-- start --

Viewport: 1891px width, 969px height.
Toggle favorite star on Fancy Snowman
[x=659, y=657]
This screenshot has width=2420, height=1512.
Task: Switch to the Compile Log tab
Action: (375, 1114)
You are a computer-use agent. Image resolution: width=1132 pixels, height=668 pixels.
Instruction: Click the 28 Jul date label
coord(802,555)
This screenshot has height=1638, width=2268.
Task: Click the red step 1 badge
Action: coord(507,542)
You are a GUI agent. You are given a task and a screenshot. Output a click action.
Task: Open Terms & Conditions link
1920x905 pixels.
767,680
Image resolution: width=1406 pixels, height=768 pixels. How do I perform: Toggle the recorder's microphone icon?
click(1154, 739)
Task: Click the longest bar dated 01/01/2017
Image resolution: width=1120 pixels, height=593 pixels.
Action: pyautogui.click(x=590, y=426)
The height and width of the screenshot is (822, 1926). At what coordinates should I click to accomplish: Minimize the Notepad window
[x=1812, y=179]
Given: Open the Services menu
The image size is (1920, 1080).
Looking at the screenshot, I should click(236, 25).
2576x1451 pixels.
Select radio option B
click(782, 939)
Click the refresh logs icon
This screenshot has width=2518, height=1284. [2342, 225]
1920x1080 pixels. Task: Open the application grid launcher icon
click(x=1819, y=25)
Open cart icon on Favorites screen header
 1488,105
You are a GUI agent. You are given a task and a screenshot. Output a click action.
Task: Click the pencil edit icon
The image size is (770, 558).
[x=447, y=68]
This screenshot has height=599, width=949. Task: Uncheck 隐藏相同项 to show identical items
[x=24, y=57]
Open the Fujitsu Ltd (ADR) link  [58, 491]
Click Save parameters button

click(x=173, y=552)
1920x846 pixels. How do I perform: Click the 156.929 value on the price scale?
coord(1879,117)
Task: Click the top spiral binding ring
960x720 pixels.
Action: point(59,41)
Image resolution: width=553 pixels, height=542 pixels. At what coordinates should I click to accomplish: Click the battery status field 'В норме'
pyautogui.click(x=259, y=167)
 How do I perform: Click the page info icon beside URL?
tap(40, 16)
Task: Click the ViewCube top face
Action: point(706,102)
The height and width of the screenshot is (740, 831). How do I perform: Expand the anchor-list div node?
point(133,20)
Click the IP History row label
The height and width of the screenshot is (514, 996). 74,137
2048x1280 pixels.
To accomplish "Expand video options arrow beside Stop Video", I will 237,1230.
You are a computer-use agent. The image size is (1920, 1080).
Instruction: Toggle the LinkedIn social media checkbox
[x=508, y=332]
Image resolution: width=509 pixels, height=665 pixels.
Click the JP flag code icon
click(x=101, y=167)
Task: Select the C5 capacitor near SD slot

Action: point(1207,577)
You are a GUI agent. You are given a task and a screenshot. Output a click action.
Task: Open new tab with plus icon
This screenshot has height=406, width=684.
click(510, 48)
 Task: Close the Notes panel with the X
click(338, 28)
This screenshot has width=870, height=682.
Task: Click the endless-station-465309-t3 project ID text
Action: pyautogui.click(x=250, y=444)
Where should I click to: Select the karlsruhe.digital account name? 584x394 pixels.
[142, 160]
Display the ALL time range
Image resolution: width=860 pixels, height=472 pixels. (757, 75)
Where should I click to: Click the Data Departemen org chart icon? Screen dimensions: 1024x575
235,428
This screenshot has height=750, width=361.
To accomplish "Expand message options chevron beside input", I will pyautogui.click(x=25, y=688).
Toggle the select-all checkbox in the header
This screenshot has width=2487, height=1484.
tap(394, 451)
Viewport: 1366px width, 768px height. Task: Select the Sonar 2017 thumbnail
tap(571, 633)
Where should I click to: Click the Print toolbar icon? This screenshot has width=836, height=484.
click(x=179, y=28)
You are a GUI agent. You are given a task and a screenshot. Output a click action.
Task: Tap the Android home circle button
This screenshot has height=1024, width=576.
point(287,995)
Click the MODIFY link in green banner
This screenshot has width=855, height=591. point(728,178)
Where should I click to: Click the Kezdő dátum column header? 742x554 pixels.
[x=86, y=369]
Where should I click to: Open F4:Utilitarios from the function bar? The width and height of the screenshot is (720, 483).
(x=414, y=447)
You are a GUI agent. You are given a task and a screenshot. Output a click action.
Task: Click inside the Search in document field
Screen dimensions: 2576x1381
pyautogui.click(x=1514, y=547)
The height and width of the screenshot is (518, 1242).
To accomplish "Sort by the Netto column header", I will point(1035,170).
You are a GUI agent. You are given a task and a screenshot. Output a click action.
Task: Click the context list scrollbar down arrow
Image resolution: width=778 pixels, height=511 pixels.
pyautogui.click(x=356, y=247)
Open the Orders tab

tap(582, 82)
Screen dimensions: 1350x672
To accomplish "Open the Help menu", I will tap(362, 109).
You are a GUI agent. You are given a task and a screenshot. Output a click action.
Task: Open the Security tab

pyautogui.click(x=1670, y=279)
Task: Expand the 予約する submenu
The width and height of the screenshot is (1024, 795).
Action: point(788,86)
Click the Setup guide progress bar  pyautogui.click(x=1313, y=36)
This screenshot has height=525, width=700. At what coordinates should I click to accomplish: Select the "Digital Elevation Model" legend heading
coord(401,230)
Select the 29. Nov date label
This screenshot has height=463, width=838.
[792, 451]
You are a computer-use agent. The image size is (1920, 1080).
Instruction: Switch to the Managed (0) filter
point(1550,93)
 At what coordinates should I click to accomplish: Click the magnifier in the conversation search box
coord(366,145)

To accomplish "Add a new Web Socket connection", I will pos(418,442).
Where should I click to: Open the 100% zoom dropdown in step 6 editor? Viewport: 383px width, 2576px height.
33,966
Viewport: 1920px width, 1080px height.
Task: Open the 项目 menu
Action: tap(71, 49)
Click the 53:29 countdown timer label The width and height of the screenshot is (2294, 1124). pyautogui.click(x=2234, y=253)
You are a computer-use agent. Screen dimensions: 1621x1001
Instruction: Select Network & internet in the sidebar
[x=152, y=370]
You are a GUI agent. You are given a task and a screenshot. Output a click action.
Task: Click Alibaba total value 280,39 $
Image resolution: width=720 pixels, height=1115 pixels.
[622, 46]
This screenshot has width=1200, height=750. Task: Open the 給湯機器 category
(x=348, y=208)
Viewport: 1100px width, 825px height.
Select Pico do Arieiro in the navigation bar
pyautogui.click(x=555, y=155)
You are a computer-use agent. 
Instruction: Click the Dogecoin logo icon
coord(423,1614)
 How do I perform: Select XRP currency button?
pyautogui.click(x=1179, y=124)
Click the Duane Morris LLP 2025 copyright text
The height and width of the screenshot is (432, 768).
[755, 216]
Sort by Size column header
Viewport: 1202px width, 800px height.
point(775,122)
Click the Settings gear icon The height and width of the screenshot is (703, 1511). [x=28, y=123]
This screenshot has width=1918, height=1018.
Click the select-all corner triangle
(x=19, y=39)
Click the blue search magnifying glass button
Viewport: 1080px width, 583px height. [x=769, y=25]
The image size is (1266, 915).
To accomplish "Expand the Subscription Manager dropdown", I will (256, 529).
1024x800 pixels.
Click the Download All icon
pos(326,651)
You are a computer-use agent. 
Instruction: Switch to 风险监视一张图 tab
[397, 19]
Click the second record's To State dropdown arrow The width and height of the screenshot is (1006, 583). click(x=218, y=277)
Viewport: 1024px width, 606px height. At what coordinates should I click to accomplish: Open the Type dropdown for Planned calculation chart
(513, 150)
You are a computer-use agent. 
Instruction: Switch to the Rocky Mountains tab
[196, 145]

-- end --

§ **What you need to do**
Print word for word everything from the line containing "Click the second" down to the end of the material above.

§ **Answer to this problem**
Click the second record's To State dropdown arrow The width and height of the screenshot is (1006, 583). click(x=218, y=277)
Viewport: 1024px width, 606px height. At what coordinates should I click to accomplish: Open the Type dropdown for Planned calculation chart
(513, 150)
You are a computer-use agent. 
Instruction: Switch to the Rocky Mountains tab
[196, 145]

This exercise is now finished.